What’s generative models have to do with self supervision

In his talks about self supervision, Efros (yes, he is going to be dominant in this post as well) frequently discusses the difficulty in finding the right loss function for self supervised tasks.

In the previous post we examined the special classification loss used for the colorization task, and emphasized the difficulty of finding the right loss function for them.

In the talk, Efros described a method for finding such loss functions. He called it: “graduate student descent”. In other words, there is a lot of trial and error in finding a good loss function for these models. So can we have some better way, more universal, of finding them?

Additionally, there is the colorization Turing test thing: to evaluate the results, researchers use mechanical Turks to tell between real and fake photos. So wishfully, we would like to have some kind of mechanism to tell between these two types of images.

If you were into deep learning back in 2014, you probably remember that when Ian Goodfellow presented his groundbreaking GAN work for the first time, the community was very excited about the promising generational abilities, but many researchers were skeptical about the purpose of this work. To them, it was merely a toy, at least until some significant progress to be made.

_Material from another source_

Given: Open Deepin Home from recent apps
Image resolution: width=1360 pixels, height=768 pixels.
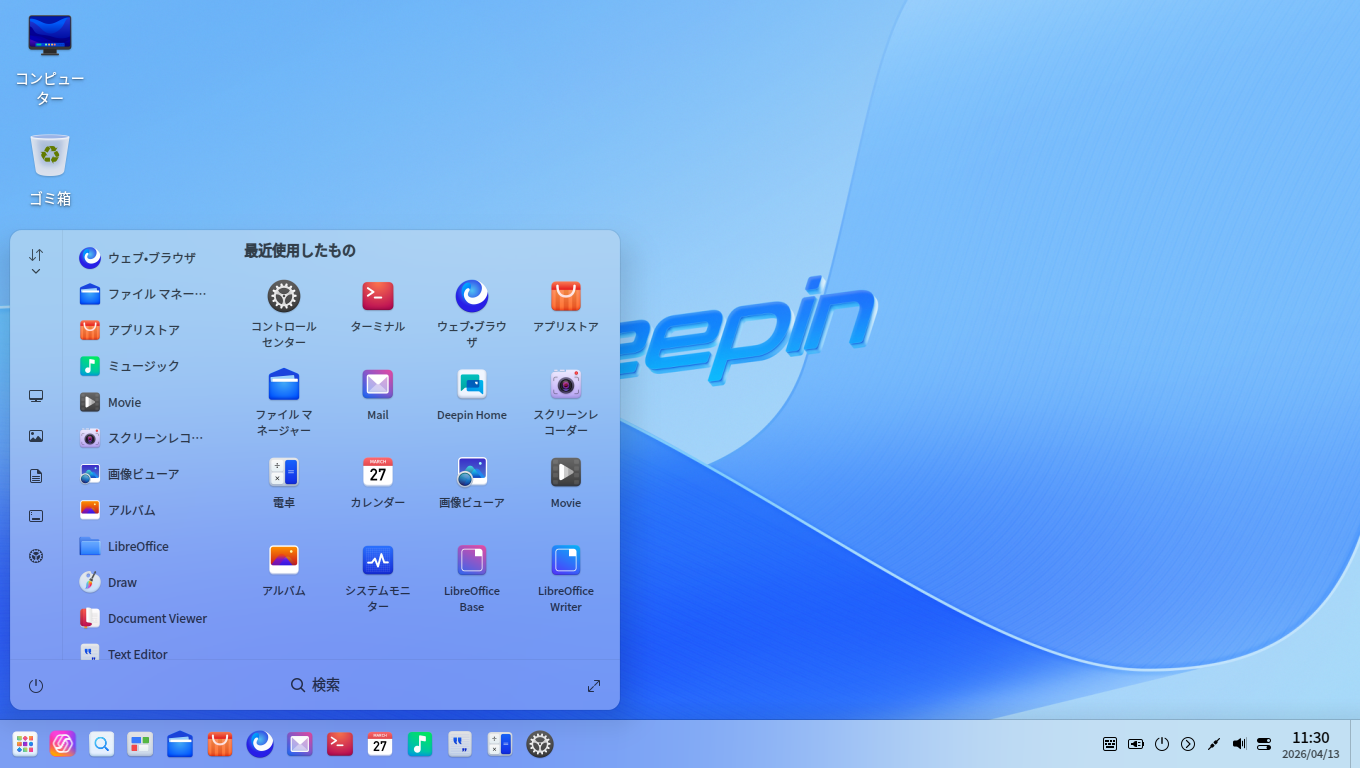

The self-supervised researchers had some different thoughts: The GAN, in their eyes, was potentially a custom loss function for the self-supervised tasks.

Let’s think about it for a second: in the colorization work, we’ve used standard deep learning paradigm for predicting color for each pixel. Can we use the power of GAN discriminator as a custom loss? if so, it will require structuring the problem in a different way.

We know that GAN in its essence generates images from a completely random distribution. What if we can make it generate a colored image given a black and white image, using the discriminator to evaluate the result?

This requires some change in paradigm: generating images from something different then a completely random distribution was done by the conditional GAN: adding a feature to the generator, making it produce some sub set of the target space. E.g, a specific number from Mnist dataset. But if we can use a scalar (digit)as the “conditional”, we can use a vector as well. And if we can use a vector, we can also use a tensor. And an image is merely a tensor, isn’t it?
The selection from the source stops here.